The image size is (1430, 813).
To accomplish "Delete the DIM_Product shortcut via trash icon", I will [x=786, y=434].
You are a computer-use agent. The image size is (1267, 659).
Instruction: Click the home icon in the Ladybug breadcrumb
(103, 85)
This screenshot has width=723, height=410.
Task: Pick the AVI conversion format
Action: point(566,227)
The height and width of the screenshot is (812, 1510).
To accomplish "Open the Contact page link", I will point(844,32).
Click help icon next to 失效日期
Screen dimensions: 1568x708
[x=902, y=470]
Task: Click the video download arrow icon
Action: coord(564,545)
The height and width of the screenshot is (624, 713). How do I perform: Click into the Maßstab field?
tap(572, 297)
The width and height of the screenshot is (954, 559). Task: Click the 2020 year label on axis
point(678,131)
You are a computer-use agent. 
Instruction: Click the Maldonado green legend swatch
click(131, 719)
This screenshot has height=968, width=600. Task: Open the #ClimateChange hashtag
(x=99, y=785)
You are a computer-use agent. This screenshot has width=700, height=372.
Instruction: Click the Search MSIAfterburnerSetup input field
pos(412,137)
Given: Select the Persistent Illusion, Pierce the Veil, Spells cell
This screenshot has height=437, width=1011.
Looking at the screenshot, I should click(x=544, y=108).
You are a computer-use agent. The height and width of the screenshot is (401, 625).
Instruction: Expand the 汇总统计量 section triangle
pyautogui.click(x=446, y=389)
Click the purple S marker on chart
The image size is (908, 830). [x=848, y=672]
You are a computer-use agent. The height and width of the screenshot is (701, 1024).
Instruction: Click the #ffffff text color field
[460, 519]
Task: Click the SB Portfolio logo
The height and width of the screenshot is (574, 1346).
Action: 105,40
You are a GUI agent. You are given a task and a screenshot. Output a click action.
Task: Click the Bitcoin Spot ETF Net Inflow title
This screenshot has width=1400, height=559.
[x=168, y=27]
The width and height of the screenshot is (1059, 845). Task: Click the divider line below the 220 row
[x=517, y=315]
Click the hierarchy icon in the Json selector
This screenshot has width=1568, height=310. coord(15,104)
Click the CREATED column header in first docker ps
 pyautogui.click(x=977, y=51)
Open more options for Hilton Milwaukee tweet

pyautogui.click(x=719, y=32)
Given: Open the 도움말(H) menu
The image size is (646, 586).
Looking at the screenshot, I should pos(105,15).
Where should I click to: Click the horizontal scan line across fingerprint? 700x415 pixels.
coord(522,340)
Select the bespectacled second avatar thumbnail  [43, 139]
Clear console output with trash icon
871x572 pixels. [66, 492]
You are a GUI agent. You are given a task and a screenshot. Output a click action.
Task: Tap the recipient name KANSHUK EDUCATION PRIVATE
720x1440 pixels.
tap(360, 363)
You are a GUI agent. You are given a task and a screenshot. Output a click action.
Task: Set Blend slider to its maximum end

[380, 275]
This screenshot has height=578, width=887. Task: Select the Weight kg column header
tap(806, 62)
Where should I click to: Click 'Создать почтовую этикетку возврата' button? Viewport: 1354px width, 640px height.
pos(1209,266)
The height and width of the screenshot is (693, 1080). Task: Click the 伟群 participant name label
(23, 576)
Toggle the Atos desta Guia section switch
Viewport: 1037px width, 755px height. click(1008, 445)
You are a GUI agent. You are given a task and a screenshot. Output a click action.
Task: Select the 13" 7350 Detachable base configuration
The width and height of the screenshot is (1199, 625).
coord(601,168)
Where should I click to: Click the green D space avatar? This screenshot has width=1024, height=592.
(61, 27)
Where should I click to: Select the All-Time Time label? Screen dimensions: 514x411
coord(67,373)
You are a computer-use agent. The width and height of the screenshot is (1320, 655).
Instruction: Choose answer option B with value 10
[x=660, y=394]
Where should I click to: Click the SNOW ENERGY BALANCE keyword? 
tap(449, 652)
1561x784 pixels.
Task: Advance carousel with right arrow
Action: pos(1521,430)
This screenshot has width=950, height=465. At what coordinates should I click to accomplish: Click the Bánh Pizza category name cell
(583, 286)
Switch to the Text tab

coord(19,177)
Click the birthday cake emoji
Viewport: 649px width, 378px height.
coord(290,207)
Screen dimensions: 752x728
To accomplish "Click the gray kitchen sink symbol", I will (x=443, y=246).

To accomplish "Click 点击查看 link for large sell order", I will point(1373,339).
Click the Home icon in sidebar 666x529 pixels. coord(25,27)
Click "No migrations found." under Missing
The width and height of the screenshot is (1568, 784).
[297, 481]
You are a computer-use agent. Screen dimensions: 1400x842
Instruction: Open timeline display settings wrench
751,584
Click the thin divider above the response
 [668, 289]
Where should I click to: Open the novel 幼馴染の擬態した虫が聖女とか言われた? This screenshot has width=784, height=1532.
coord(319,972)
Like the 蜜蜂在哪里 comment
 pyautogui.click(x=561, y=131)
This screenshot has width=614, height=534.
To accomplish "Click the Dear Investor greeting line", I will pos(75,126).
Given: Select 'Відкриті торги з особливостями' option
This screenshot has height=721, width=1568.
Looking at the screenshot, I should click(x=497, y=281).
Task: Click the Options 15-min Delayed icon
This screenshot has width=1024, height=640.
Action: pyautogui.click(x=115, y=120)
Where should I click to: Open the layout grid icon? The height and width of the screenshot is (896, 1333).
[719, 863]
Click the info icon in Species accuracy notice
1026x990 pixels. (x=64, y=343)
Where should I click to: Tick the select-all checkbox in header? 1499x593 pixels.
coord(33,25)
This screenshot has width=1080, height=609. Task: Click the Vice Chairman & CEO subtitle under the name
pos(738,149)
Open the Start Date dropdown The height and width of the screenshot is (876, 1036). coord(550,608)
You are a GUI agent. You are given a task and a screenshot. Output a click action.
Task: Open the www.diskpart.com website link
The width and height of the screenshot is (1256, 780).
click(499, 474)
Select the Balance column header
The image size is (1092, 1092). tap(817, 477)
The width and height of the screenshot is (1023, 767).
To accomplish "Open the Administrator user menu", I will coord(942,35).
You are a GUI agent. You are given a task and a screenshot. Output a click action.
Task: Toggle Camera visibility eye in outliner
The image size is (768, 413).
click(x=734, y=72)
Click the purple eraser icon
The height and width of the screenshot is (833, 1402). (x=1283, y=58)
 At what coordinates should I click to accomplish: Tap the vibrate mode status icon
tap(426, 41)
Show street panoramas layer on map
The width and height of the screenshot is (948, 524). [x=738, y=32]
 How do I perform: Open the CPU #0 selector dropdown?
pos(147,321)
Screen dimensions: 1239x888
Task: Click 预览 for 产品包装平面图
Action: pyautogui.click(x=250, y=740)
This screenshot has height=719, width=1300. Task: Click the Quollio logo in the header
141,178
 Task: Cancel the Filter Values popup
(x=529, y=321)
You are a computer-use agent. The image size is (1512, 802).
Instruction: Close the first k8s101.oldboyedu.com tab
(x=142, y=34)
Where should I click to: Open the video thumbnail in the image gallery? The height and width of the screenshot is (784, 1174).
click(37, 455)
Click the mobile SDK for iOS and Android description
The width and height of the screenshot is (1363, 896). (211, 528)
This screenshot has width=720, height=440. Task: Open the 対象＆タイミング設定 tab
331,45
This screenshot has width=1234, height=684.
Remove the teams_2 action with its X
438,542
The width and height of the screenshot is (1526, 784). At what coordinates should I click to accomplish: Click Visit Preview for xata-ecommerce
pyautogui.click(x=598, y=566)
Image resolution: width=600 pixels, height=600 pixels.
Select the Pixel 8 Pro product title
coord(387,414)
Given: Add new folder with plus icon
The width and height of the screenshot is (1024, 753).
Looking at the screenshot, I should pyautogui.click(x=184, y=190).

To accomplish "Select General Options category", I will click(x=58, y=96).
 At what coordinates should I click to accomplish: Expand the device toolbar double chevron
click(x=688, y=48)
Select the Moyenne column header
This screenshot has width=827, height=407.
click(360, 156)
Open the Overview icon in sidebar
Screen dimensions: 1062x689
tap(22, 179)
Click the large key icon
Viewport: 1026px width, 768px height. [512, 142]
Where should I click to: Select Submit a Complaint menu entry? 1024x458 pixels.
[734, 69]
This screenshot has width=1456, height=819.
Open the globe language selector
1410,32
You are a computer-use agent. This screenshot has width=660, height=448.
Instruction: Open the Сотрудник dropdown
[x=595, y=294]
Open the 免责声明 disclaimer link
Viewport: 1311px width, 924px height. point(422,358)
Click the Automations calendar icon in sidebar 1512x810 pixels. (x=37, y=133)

━━━

What you need to do: Whenever a line of the data holds the string "computer", pick that line out.

Solution to this problem:
You are a computer-use agent. The image size is (1267, 659).
You are a computer-use agent. 
You are a computer-use agent. This screenshot has width=700, height=372.
You are a computer-use agent. The height and width of the screenshot is (401, 625).
You are a computer-use agent. The height and width of the screenshot is (701, 1024).
You are a computer-use agent. The width and height of the screenshot is (1320, 655).
You are a computer-use agent. Screen dimensions: 1400x842
You are a computer-use agent. The image size is (1512, 802).
You are a computer-use agent. This screenshot has width=660, height=448.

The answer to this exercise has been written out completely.